Juventus, coperta corta: nonostante gli infortuni, Motta esclude Chiesa e altri sei
La Juventus esordisce nel nuovo campionato di Serie A con gli uomini contati. In vista del match di domani in programma allo Stadium contro il Como, la lista dei disponibili di Thiago Motta non è così ampia: un po' per infortuni e un po' per scelta. Gli infortuni di Miretti, Adzic e Milik non erano preventivabili, eppure Thiago - d’accordo con il club - ha preferito mettere ai margini i calciatori che non considera affini alla propria idea di calcio.
Come ricorda il Corriere dello Sport si tratta di Rugani, Djaló, De Sciglio, Arthur, Kostic, Chiesa e Nicolussi Caviglia. Il tecnico, su questa situazione, ha parlato così durante l'estate: "Siamo stati chiari con loro, devono cercare delle soluzioni". Visti i pochi uomini a disposizione, dunque, appare una necessità più che un cambio di rotta il reintegro in rosa di McKennie (accostato con insistenza alla Fiorentina nelle ultime settimane).

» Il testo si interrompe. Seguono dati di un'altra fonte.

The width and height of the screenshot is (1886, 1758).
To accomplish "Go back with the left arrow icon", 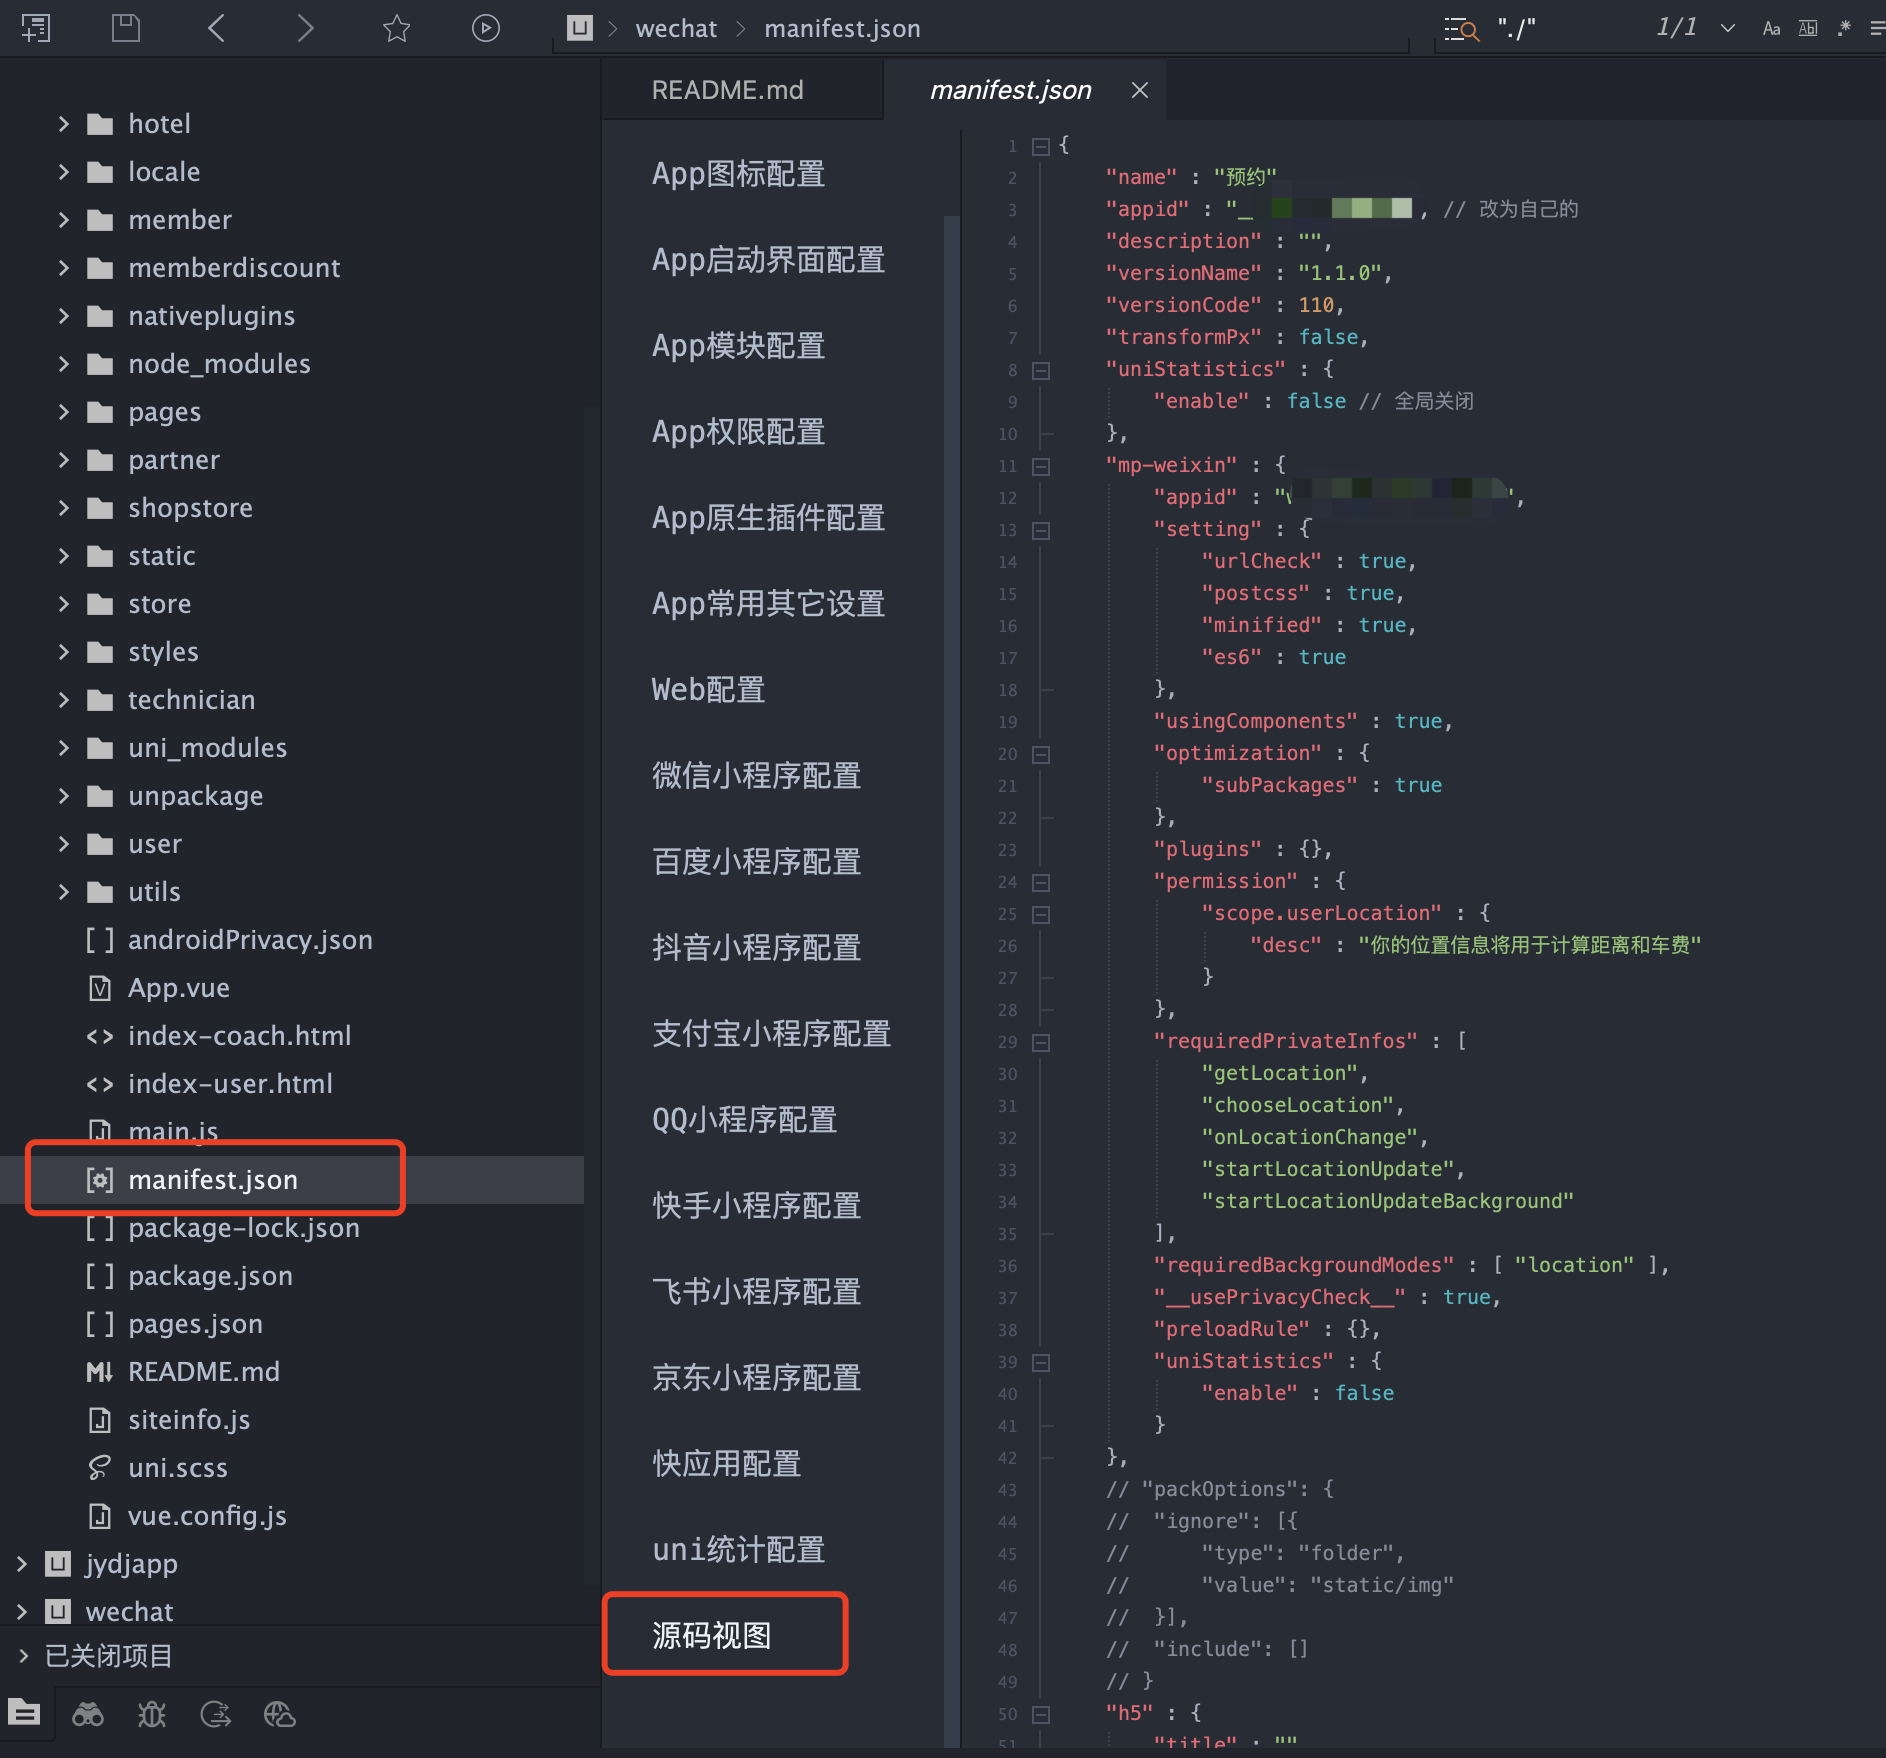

Panchina giovane contro il Como
In vista della sfida con i lariani di Fabregas, in panchina dovrebbero finire Fagioli, Gatti e McKennie. Per il resto, gli altri a disposizione saranno NextGen: quelli già apparsi nella distinta di Goteborg contro l'Atletico Madrid più qualche altro ragazzo di belle speranze come il classe 2004 Tommaso Mancini (attualmente il vice Vlahovic).